The result was that there was a “cascading effect” resulting in higher prices. “It’s sort of one thing after another,” Gonzales added.

This isn’t a unique problem for the real estate industry, but the relative value of consumers’ cash and savings does impact what kinds of houses they buy and how much price growth they’re able to tolerate in the real estate market. And the severity of the inflation will shape regulators’ approach to interest rates, which then influence mortgage rates.

The good news is that the resulting inflation is tied to very specific supply chain problems and shouldn’t continue indefinitely. On the other hand, Gonzales thinks it could be some time before the supply chain has fully recovered.

“We’re going to have to work through this over the next year to three years in terms of getting our supply chain back working,” he said. “The global economy is a really big machine.”

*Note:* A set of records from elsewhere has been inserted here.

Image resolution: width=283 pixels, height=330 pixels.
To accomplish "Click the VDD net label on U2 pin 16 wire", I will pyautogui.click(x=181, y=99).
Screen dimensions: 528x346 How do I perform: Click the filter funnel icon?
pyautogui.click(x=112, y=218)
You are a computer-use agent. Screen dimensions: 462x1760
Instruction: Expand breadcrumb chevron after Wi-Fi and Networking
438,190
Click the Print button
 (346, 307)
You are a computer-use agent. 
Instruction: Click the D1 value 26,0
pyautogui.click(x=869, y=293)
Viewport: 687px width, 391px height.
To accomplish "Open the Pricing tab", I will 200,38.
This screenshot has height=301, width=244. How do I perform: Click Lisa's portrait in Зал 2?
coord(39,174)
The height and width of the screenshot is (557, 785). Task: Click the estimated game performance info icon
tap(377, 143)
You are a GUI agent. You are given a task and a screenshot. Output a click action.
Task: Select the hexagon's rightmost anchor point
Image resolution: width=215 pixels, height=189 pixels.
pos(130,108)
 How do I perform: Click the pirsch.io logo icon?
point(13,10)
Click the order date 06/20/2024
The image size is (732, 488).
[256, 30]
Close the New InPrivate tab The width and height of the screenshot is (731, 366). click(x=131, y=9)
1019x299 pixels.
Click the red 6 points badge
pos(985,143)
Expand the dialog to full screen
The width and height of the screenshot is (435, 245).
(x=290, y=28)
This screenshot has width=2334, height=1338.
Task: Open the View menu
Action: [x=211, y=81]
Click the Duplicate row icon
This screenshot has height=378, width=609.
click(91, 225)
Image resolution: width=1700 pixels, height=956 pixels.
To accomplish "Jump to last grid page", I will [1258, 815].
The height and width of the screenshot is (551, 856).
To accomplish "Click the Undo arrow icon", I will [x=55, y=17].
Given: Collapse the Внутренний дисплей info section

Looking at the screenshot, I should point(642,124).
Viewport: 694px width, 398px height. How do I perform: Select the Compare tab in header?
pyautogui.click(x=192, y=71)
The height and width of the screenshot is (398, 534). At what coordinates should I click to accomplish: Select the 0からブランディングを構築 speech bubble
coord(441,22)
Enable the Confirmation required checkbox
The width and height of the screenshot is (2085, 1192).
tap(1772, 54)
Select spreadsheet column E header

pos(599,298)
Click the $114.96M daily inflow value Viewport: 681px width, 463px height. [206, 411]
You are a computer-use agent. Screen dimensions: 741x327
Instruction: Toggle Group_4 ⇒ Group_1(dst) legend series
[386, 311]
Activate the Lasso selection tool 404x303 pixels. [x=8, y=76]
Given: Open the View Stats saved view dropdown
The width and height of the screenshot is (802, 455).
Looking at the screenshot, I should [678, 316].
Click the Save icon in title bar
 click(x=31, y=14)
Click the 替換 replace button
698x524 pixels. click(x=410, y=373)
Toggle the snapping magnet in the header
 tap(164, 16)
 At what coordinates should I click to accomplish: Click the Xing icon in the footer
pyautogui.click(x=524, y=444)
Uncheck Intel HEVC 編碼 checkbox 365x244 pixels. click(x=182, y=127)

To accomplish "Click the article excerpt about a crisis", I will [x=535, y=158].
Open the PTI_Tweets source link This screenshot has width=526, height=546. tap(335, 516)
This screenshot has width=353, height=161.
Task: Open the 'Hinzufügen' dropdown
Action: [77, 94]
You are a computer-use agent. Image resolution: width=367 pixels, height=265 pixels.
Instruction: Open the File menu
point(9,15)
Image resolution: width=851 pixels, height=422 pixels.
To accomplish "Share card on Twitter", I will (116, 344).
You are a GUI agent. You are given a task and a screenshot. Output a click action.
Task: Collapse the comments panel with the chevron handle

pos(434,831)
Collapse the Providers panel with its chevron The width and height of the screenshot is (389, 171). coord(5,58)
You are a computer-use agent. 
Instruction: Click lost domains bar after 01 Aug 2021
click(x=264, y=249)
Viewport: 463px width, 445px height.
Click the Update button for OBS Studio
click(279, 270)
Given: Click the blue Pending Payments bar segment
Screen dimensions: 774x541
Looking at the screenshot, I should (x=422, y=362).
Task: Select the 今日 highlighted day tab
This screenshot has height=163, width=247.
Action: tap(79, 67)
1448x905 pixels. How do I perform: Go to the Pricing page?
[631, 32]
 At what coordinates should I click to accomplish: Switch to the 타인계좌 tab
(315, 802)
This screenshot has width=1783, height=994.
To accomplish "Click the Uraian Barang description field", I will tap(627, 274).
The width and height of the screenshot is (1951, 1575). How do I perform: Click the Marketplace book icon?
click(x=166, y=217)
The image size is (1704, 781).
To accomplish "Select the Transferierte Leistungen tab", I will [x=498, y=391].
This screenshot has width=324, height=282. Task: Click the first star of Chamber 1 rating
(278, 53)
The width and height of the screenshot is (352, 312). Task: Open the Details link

Ruben Gonzales, center, with Jason Abrams, left, and Gary Keller on the stage at Mega Camp Tuesday. Credit: Keller Williams

Building new homes

Amid this year’s inventory shortages, many have looked to new construction as a potential solution. That’s especially true given that, as Inman has previously reported, the U.S. has experienced a decade of under-building relative to demand.

Gonzales agreed that there are too few houses and said the “logical conclusion right now is that we need more building.”

But there are a few obstacles to making that happen. One is that the supply shortages mentioned above have severely impacted building materials such as lumber and steel.

However, Gonzales also said many builders “still remember what happened in 2008,” meaning they may be reluctant to go all in at a time when there are numerous lingering questions about the health of the economy.

Remote work is also a big part of the equation. During Tuesday’s Mega Camp general session, Gary Keller noted that many industries that favor in-person work — so education, healthcare, construction, retail, etc. — have already significantly pared back the availability of remote work. If working from home continues to shrink, it could in turn impact the demand for the more suburban, further-flung housing that saw surging popularity during the pandemic.

If builders then sense that consumers are gravitating back toward more central locations, that could become an issue for erecting swaths of single family houses.

“There’s the question of where do you build,” Gonzales said. “The pandemic has allowed building to happen because people were willing to live further away.”

Housing affordability

During Keller’s presentation Tuesday at Mega Camp, he included a slide showing median home prices and median incomes in the U.S. diverging over the last several decades. The point was that homes have become less and less affordable as prices have outpaced earnings.

Speaking with Inman, Ruben said that divergence is real, but not equally felt across the entire market.

“As you look at the demographics of the typical homebuyer, they’re going to be in the top 20 to 40 percent of earners,” he explained. “There’s sort of a parallel story of how those who can afford houses are earning more.”

In other words, the divergence of incomes and home prices is being felt more acutely among people earning less. And Ruben said this affordability issue is compounded by things like student loans, which are a major issue for millennials of homebuying age, as well as the price jumps of the last year.

Gonzales said that the solution to growing affordability issues will likely have to come from lawmakers who set housing policy.

The market in 2021

Though there are plenty of issues to worry about, Gonzales was ultimately optimistic about the near future. Interest rates will likely rise, but moderately, and home prices should continue to go up as well, even if more slowly than in the immediate past.

And Gonzales added that he ultimately believes “home sales are going to be good next year.”

“We think overall we’re on good footing economically,” he continued, “and that should underpin a good housing market as we move into 2022.”